Het wegtrekken van zorgpersoneel uit Suriname baart ziekenhuisdirecteuren ernstige zorgen. Voor betere voorzieningen vertrekken verpleegkundigen richting het Caribisch gebied en Nederland. Dit is een pijnpunt dat zich reeds enkele jaren voordoet en blijft toenemen. Verschillende directeuren hebben op 4 maart jl. hun bezorgdheid hierover geuit tijdens een overleg met president Chandrikapersad Santokhi, dat dient als voorgesprek op de nationale dialoog. Verder hebben de leidinggevenden aan de bel getrokken over het tekort aan medische verbruiksartikelen, attributen en medicamenten, alsook het gebrek aan valuta voor de aanschaf daarvan.

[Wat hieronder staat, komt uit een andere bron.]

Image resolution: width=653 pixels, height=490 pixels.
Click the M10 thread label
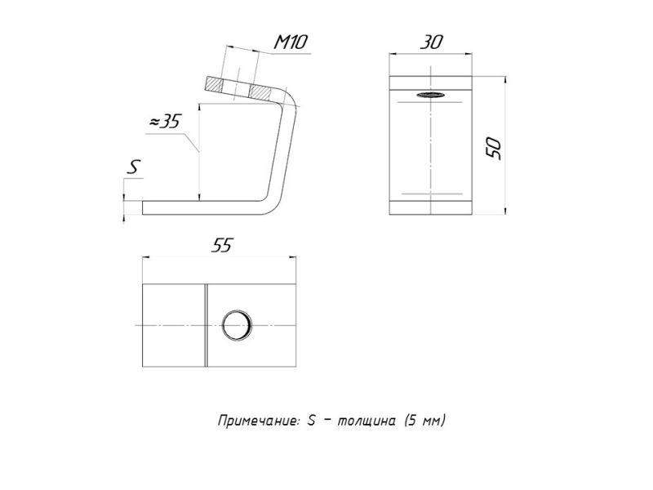(291, 42)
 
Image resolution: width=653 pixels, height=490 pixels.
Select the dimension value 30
(431, 42)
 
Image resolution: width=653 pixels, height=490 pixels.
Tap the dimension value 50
(495, 148)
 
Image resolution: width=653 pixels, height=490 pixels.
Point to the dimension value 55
(221, 245)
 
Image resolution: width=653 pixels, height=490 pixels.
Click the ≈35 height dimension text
(165, 121)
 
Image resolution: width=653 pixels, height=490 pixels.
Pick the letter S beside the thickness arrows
(133, 167)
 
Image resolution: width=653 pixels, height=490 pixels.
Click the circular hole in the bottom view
(237, 325)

Directeur Dayasankar Mathoera van het ’s Lands Hospitaal, merkt op dat hij begrijpt dat mensen wegtrekken als gevolg van de crisis, omdat zij een beter bestaan willen. “Een verpleegster die de specialist moet bijstaan voor een maandelijks salaris van 7000 SRD, terwijl de specialist een half miljoen op maandbasis opstrijkt. Dat leidt tot enorme demotivatie”, zegt Mathoera. Ook directeur Claudia Redan van het Academisch Ziekenhuis Paramaribo, staat achter Mathoera. Ze wijst erop dat een enorme groep vanuit haar zorginstelling reeds weggetrokken is en anderen maken zich klaar. “Afdelingen lopen leeg vanwege het wegtrekken. Verplegend personeel leid je niet in een dag op.” Ook heeft zij aan de bel getrokken voor de betaalbaarheid van zorg vanwege het tekort aan middelen. “Er ontstaan in ziekenhuizen winkels. Zij die kapitaalkrachtig zijn, betalen voor het weinige aan zorg dat er soms beschikbaar is.” Voorzitter Carol de Baas van de Raad voor de Verpleging in Suriname (RaVeSu), zegt dat braindrain een ernstige kwestie is. “Als hoofd van de Inspectie, raak ik dagelijks geconfronteerd met bevoegdheidsverklaringen die ondertekend moeten worden. Wij hebben dagelijks tien tot twaalf die wij moeten ondertekenen”, zegt de voorzitter. Volgens haar ging het vroeger meer om verpleegsters en ziekenverzorgenden. “Maar nu trekt steeds meer hoger opgeleid personeel weg dat gespecialiseerde en kwalitatieve zorg verleent.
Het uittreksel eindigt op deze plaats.